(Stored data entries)

*** Begin section ***

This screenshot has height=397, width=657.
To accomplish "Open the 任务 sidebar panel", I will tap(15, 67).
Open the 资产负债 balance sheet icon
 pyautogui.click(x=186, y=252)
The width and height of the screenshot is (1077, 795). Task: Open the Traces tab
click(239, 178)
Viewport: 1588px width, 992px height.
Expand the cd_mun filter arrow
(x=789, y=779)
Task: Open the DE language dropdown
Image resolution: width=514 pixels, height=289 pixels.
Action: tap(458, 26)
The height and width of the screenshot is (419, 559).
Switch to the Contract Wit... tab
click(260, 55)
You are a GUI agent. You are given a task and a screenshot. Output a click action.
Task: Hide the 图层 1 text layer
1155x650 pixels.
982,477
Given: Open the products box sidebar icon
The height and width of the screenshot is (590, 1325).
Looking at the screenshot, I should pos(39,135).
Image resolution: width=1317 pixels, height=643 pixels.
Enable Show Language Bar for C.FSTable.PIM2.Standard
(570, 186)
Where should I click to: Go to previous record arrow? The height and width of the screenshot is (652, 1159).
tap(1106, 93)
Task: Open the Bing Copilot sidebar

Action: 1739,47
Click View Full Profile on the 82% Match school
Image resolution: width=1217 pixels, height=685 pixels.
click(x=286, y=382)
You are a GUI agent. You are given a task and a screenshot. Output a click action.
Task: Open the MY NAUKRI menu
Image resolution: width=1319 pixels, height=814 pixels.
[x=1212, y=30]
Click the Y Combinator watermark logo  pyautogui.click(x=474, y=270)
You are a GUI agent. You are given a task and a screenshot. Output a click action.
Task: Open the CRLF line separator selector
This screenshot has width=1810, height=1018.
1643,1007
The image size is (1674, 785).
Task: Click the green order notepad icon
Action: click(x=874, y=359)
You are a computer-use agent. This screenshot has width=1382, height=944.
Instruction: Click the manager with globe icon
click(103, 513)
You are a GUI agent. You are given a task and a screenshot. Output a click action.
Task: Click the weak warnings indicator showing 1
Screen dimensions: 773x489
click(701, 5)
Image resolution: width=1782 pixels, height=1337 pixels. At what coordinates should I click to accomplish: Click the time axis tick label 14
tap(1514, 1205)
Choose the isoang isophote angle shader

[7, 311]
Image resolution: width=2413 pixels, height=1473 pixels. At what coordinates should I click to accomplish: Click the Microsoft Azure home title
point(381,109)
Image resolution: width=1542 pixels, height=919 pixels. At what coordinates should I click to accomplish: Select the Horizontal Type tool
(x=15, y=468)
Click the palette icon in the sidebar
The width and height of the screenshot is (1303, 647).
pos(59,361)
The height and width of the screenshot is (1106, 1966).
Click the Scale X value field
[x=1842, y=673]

*** End section ***

Task brief: Please transcribe the records above in full, keeping every word.

Response area:
This screenshot has height=397, width=657.
To accomplish "Open the 任务 sidebar panel", I will tap(15, 67).
Open the 资产负债 balance sheet icon
 pyautogui.click(x=186, y=252)
The width and height of the screenshot is (1077, 795). Task: Open the Traces tab
click(239, 178)
Viewport: 1588px width, 992px height.
Expand the cd_mun filter arrow
(x=789, y=779)
Task: Open the DE language dropdown
Image resolution: width=514 pixels, height=289 pixels.
Action: tap(458, 26)
The height and width of the screenshot is (419, 559).
Switch to the Contract Wit... tab
click(260, 55)
You are a GUI agent. You are given a task and a screenshot. Output a click action.
Task: Hide the 图层 1 text layer
1155x650 pixels.
982,477
Given: Open the products box sidebar icon
The height and width of the screenshot is (590, 1325).
Looking at the screenshot, I should pos(39,135).
Image resolution: width=1317 pixels, height=643 pixels.
Enable Show Language Bar for C.FSTable.PIM2.Standard
(570, 186)
Where should I click to: Go to previous record arrow? The height and width of the screenshot is (652, 1159).
tap(1106, 93)
Task: Open the Bing Copilot sidebar

Action: 1739,47
Click View Full Profile on the 82% Match school
Image resolution: width=1217 pixels, height=685 pixels.
click(x=286, y=382)
You are a GUI agent. You are given a task and a screenshot. Output a click action.
Task: Open the MY NAUKRI menu
Image resolution: width=1319 pixels, height=814 pixels.
[x=1212, y=30]
Click the Y Combinator watermark logo  pyautogui.click(x=474, y=270)
You are a GUI agent. You are given a task and a screenshot. Output a click action.
Task: Open the CRLF line separator selector
This screenshot has width=1810, height=1018.
1643,1007
The image size is (1674, 785).
Task: Click the green order notepad icon
Action: click(x=874, y=359)
You are a computer-use agent. This screenshot has width=1382, height=944.
Instruction: Click the manager with globe icon
click(103, 513)
You are a GUI agent. You are given a task and a screenshot. Output a click action.
Task: Click the weak warnings indicator showing 1
Screen dimensions: 773x489
click(701, 5)
Image resolution: width=1782 pixels, height=1337 pixels. At what coordinates should I click to accomplish: Click the time axis tick label 14
tap(1514, 1205)
Choose the isoang isophote angle shader

[7, 311]
Image resolution: width=2413 pixels, height=1473 pixels. At what coordinates should I click to accomplish: Click the Microsoft Azure home title
point(381,109)
Image resolution: width=1542 pixels, height=919 pixels. At what coordinates should I click to accomplish: Select the Horizontal Type tool
(x=15, y=468)
Click the palette icon in the sidebar
The width and height of the screenshot is (1303, 647).
pos(59,361)
The height and width of the screenshot is (1106, 1966).
Click the Scale X value field
[x=1842, y=673]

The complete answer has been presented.